Material supplied below:
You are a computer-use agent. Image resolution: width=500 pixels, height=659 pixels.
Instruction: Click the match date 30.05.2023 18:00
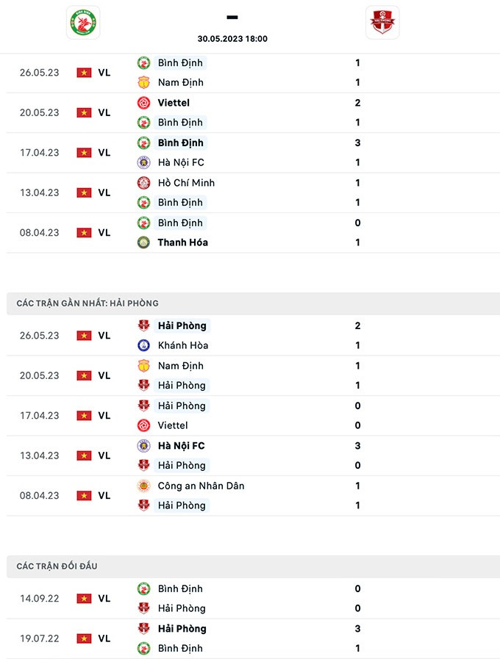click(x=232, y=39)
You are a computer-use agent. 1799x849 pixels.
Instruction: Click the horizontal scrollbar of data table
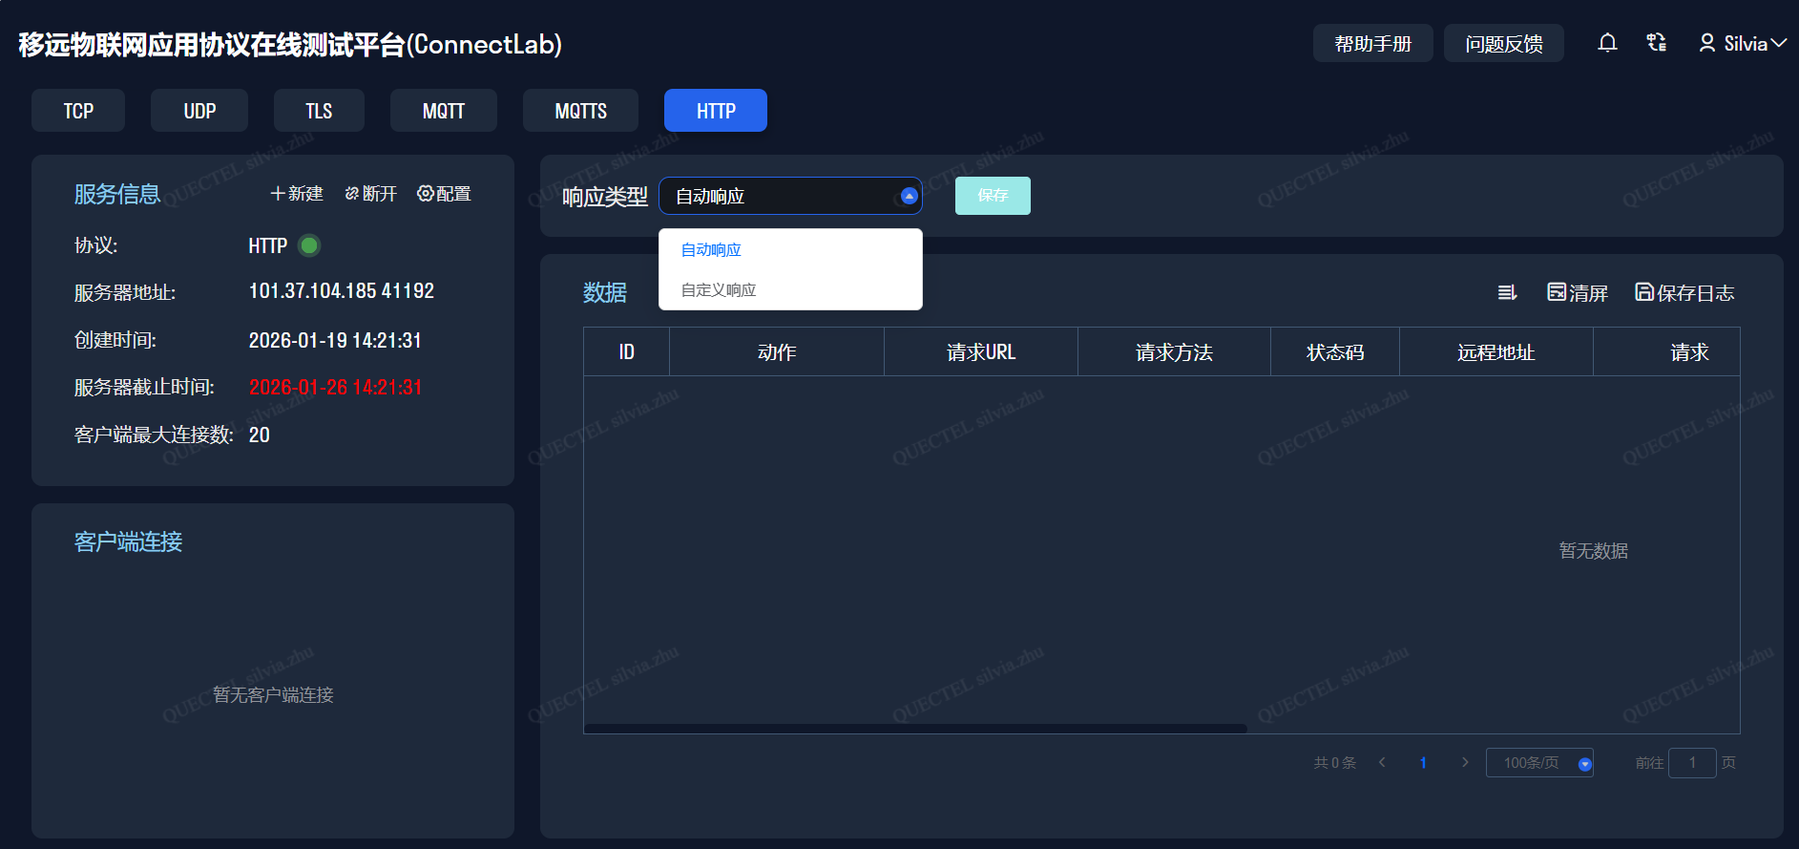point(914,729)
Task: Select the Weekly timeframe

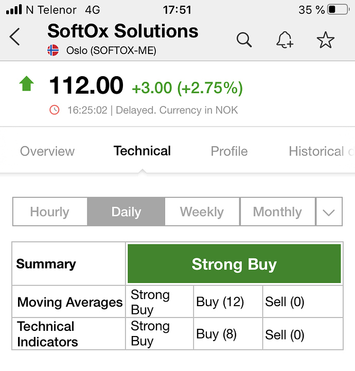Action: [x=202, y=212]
End of Material supplied.
__Directions for this task__. A verbatim transcript of the entries above is required, with the pictures left out.

__Task result__.
You are a computer-use agent. Image resolution: width=500 pixels, height=659 pixels.
Instruction: Click the match date 30.05.2023 18:00
click(x=232, y=39)
You are a computer-use agent. 1799x849 pixels.
Instruction: Click the horizontal scrollbar of data table
point(914,729)
Task: Select the Weekly timeframe

Action: [x=202, y=212]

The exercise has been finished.